02 Temmuz 2024 04:52

Emekçinin hikayesini edebiyata bırakan yazar İrfan Yalçın

İrfan Yalçın'ın ‘Ölümün Ağzı’ kitabını maden emekçilerinin on yıllar boyunca hiç değişmeyen kaderlerine ilişkin belgesel bir anlatı olarak da okumak gerektiğini düşünüyorum.
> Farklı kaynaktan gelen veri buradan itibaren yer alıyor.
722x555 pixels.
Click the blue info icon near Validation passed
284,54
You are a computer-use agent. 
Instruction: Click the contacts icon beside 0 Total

Görsel: Ölümün Ağzı kitabının kapağı

Paylaş

“Mükellefin urganı, terli olur yorganı;

mükelleften kurtulan çifte kessin kurbanı”

(Anonim  türkü)

(Sonsuzluğa giden İrfan Yalçın’ın edebiyatımıza verdiği büyük emek için saygıyla...)

Tahir ŞİLKAN
TYS Genel Sekreteri

İkinci Dünya Savaşı yıllarında Zonguldak kömür ocakları çevresinde yaşayan erkek köylüler, “mükellefiyet” adı altında zorla çalıştırılmaya tabi tutulmuştur.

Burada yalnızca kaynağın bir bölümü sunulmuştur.